Beta-Glucosidases from Cicer arietinum L. Purification and Properties of isoflavone-7-O-glucoside-specific beta-glucosidases.

Beta-Glucosidases specific for isoflavone 7-O-glucosides have been isolated from garbanzo plants, Cicer arietinum L. These aryl-beta-glucohydrolases occur in the different organs of the plant as multiple molecular forms. The major isoenzymes of the roots, the leaves and the hypocotyl were purified to electrophoretic homogeneity. When subjected to isoelectric focussing in polyac rylamide gels the electrophoretically homogeneous glucohydrolases were found to consist of one or two major and several minor enzymically active molecular species. In roots the beta-glucohydrolase isoenzymes constitute a considerable portion of the extractable protein, so that purification to an electrophoretically homogeneous form is easily attainable.

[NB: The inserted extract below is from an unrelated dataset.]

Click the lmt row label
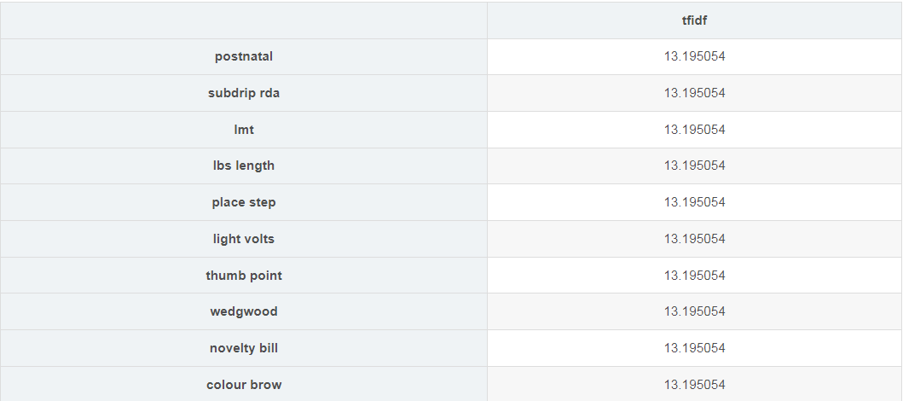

All beta-glucosidases analyzed possess molecular weights in the range of 125 000 (ultracentrifugation) to 135 000 (Sephadex G-200) and contain two subunits of molecular weight near 68 000. The pH optimum for enzymic activity is 7--7.5 with a second optimum of 4.5--5. The isoelectric points of the various species range between pH 5.9 AND 7.1. Staining for glycoprotein was positive. Kinetic analysis demonstrated a pronounced specificity of the enzymes for aromatic substrates with glucose as the sugar moiety. alpha-Glucosides as well as disaccharides were not hydrolyzed at all. Isoflavone 7-O-glucosides are the most favoured substrates with a Km of 2 x 10(-5) M, while the Km with aromatic glucosides (i.e. salicin, 4-nitrophenyl glucoside) are 100 times larger. In addition the beta-glucosidases show a pronounced specificity for glucose in the 7-position of the flavonoid nucleus. Using isoflavone aglycones as substrates glucose transferase activity was also demonstrable. The beta-glucohydrolase activity is strongly inhibited by Hg2plus. This inhibition is partially reversible and preferentially influences the Km values of the enzymes compared to V. Agplus, glucono-1,5-lactone, ethyleneglycol monomethyl ether and glycerol are only weakly inhibitory, while glucose, p-chloromercuribenzoate and Cu2plus are without effect.